Sales are down dramatically for the Global Top 50. The 50 companies combined for $775.2 billion in sales for 2015, the year on which the survey is based. The figure is a 10.8% decline from what the same firms posted a year earlier.

Profits, however, went in the other direction. The 44 companies in the Global Top 50 that post profit figures reported a total of $96.7 billion, a 15.1% increase from a year earlier. Profit margins for the same firms increased to 13.5% from 10.6%. No company on the list lost money in 2015. It turns out that 2015, though unusual, wasn’t a bad year for chemical companies.

Oil prices averaged about $49 per barrel in 2015, down from $93 in 2014, according to the Energy Information Administration. These lower oil prices pulled down chemical prices, but they also gave chemical companies a break on feedstock costs. On balance, lower oil prices have been good for chemical makers, especially those in Asia and Europe, which had been losing out to natural-gas-based chemical makers in the U.S. and the Middle East.

Another factor influencing the ranking is the strong dollar. In 2014, a euro cost $1.33 on average. In 2015, it cost $1.11. Other major currencies such as the Japanese yen and the South Korean won also decreased in value against the dollar. Currency strength impacts the ranking because C&EN converts foreign company sales from their local currency to dollars.

This year’s Global Top 50 lineup is somewhat changed from last year. Gone from the list is Shell Chemicals, which failed to provide C&EN with a sales figure for its chemical business. Sales declines pushed BP, Tosoh, and Siam Cement off the list.
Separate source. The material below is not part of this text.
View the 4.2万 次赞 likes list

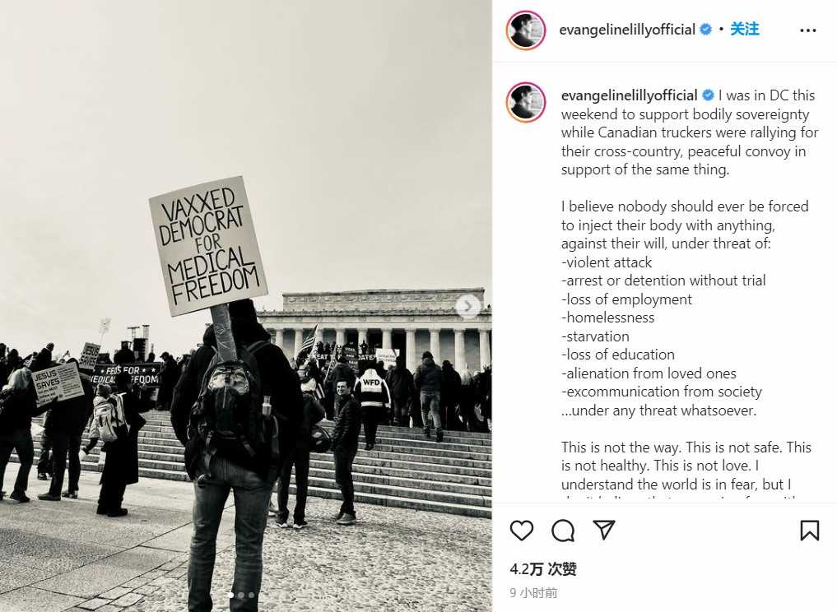(x=543, y=569)
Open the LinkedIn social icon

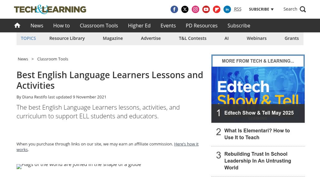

A new company that made the ranking is the Bayer spin-off Covestro. Other new faces include Lubrizol, Honeywell, and Potash Corp. of Saskatchewan. Interestingly, these three firms all report their results in the strong U.S. dollar.

1 BASF

2015 Chemical Sales: $63.7 billion

BASF has been the largest chemical company in the world for a decade, but that streak might soon be broken with a challenge from DowDuPont, set to be formed upon the merger of Dow Chemical and DuPont later this year. Rumors circulated early this year that BASF was looking to break up the Dow-DuPont deal with its own offer for DuPont. And regulatory disclosures related to the Dow-DuPont deal hint that BASF floated the idea of buying DuPont’s agricultural chemicals and seeds business before the Dow deal was announced in December. However, a firm offer for DuPont never surfaced. New rumors say BASF may be negotiating a sale of its agricultural chemicals business to Monsanto, with which it already has a seed traits collaboration. Such a deal would upset Bayer’s $65 billion bid for Monsanto, which thus far has been rejected. BASF recently came to terms on a far more modest deal. Last month, it agreed to purchase the metal surface treatment firm Chemetall from Albemarle for $3.2 billion. With technologies that align with the trend to incorporate more aluminum in cars, Chemetall should complement BASF’s automotive coatings business.

2 Dow Chemical

2015 Chemical Sales: $48.8 billion


Dow Chemical is leading the chemical industry into the largest structural changes it has seen in more than a decade. Its $130 billion merger with DuPont will create a behemoth that would have had nearly $70 billion in 2015 chemical sales, enough to consider the new company, DowDuPont, the largest chemical company in the world. And that’s without Dow’s absorption of Dow Corning, completed last month, which adds more than $4 billion in sales to its top line. But DowDuPont isn’t being built to last. Within two years of its formation, it is set to fragment into three firms—a material science company, a specialty products firm, and an agrochemical giant—each of which has the heft to make it into the Global Top 50. The Dow-DuPont merger is helping instigate other transactions. It isn’t a coincidence that ChemChina’s pending purchase of Syngenta and Bayer’s offer for Monsanto were both unveiled after the merger announcement. Yet another Dow-related transaction could have an impact on the Global Top 50. Dow’s sale of its chlorine business to Olin last year could propel Olin, which will soon have about $7 billion in annual sales, into the ranking.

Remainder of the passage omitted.